Jun 15, 2010 23:45
I'm not going to name or link to the person who committed the latest Fail. One reason is she's already had a lot of people pointing out the error of her ways, by people both more eloquent than I and with more at stake than little ol' privileged white me. The other reason is that - between this and all the other fails that have ripped through fandom over the last year - my thoughts have turned from the specific to the general, and that's what I want to write about here.
All Fails - gender, race, mental and physical capabilities, whatever - have one thing in common: A profound lack of really elementary courtesy. That lack can be attributed to bigotry; it can also be attributed to sheer thoughtlessness. I prefer to think most of the people who've committed the Fails are not deliberately being bigots; I prefer to think they're "merely" thoughtless, insensitive persons who never let the impact or meaning of what they do enter their heads. Ursula LeGuin frequently refers to a state of being as being "mindful." Be mindful of what you say, and think, and do, and believe: be aware of how what you say, and think, and do, and believe shapes the universe you live in.
That standard applies to everything. Once you opt to be mindful, your awareness expands greatly, and committing acts of Fail becomes, if not impossible, then certainly more difficult.
The rules for mindfulness aren't complicated. And they're universal.

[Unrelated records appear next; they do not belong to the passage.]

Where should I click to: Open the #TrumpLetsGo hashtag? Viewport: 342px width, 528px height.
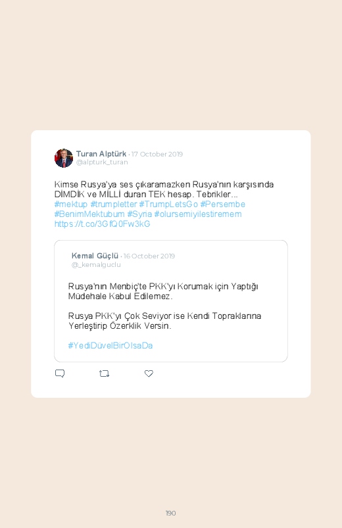(168, 204)
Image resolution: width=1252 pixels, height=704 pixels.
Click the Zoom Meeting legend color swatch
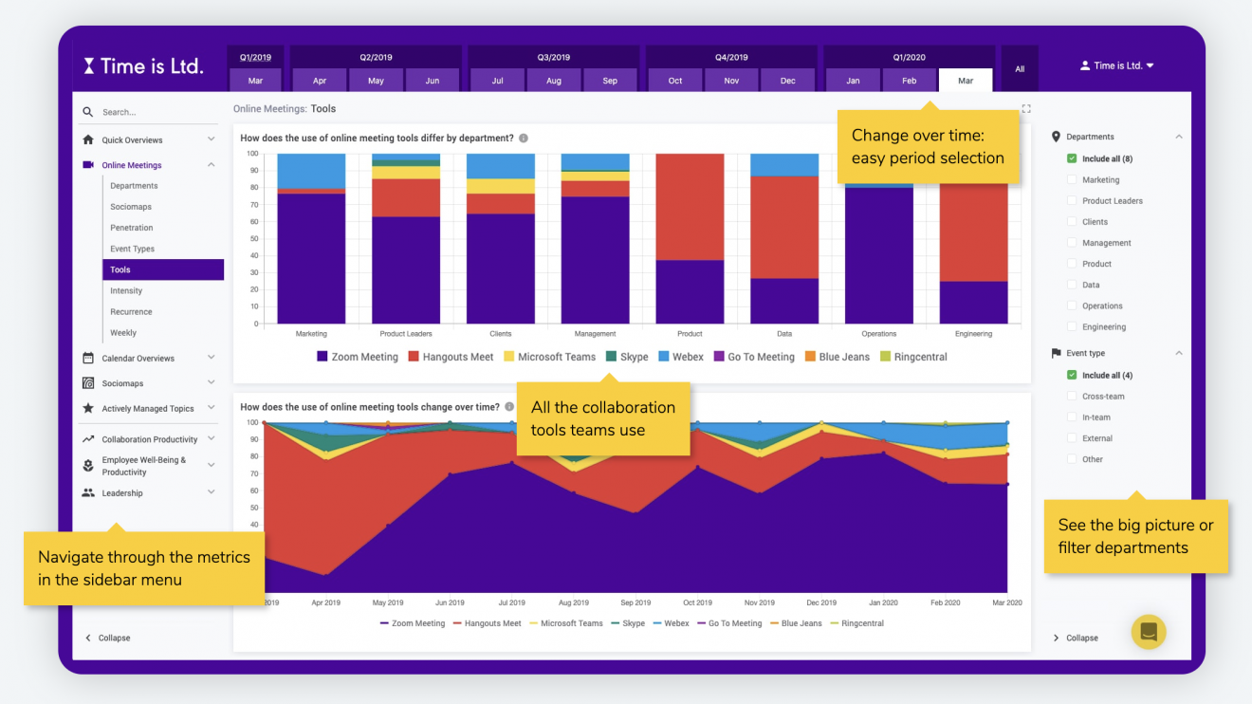click(322, 357)
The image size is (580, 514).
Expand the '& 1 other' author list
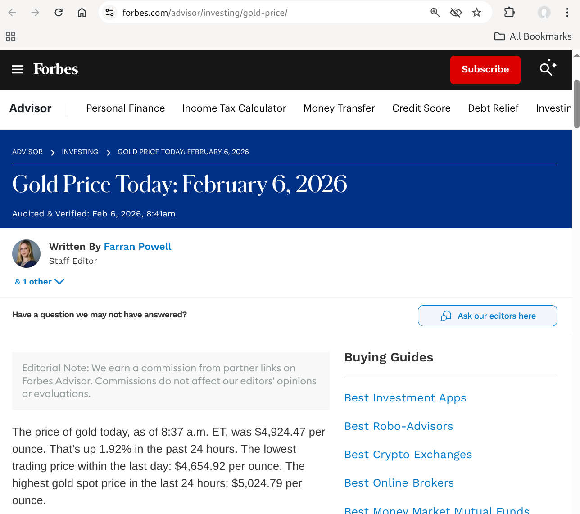[39, 281]
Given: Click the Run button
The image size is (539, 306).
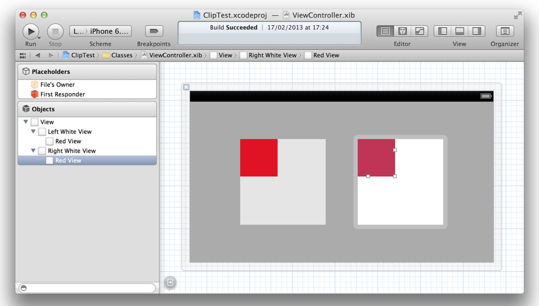Looking at the screenshot, I should (30, 31).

1. Don't write about cultures or peoples you know little about, have little understanding of, and have little interest in as anything other than a plot device. Not only will you commit a Fail, your writing will be shallow and, very probably, inaccurate.
2. Don't use tragedies that have occurred within living memory as a setting for stories, unless the stories are directly *about* such tragedies, AND you have sufficient knowledge of the tragedies, and the context in which they occurred, that you can do so intelligently and respectfully. People, real people, do not bleed and die and lose all that made their lives meaningful just so your characters can have a dramatic, storm-tossed passion, or learn the true meaning of courage, or find God, or whatever you're using the tragedy for.
3. Don't use other people's traumas to work out your own issues. Don't use the destruction of a nation and the dispossession of its citizens as a metaphor for personal alienation or a vehicle for personal redemption. Don't rape, mutilate, torture, etc. etc. a character as a stand-in for a person or type of person you dislike.
4. Similarly, don't assume that whatever misery, abuse, etc., you have suffered yourself gives you license to mine other peoples' misery, abuse, etc for dramatic value. Extend to them the respect and kindness you wish had been extended to you.
5. If you have a wonderful plot in mind that requires a national tragedy for a backdrop, use one that happened long ago, whose participants and victims are long since dead. Use time travel if you have to, to put your characters there. Or invent one and put it in an imaginary country, and/or in an imaginary time.
These rules don't specifically reference race, gender, mental or physical traits, or any other recognizable "type." That's because they don't have to: they apply to everyone.
A long time ago, as part of my becoming aware of the role language played in perpetuating sexual stereotypes, I made a deliberate decision to de-genderize my speech. It took some doing, a conscious change of common nouns and such, but I was able to do it: fire fighter, police officer, server, mail carrrier, humankind, chairperson, Congressperson, etc. And now it seems foreign and strange to *not* use nongendered words (and very jarring to hear other people use gendered ones). The process wasn't that hard; it just took attention and consistency until it became ingrained.
Becoming mindful isn't that hard. It just takes paying attention, making conscious choices, and soon becomes automatic.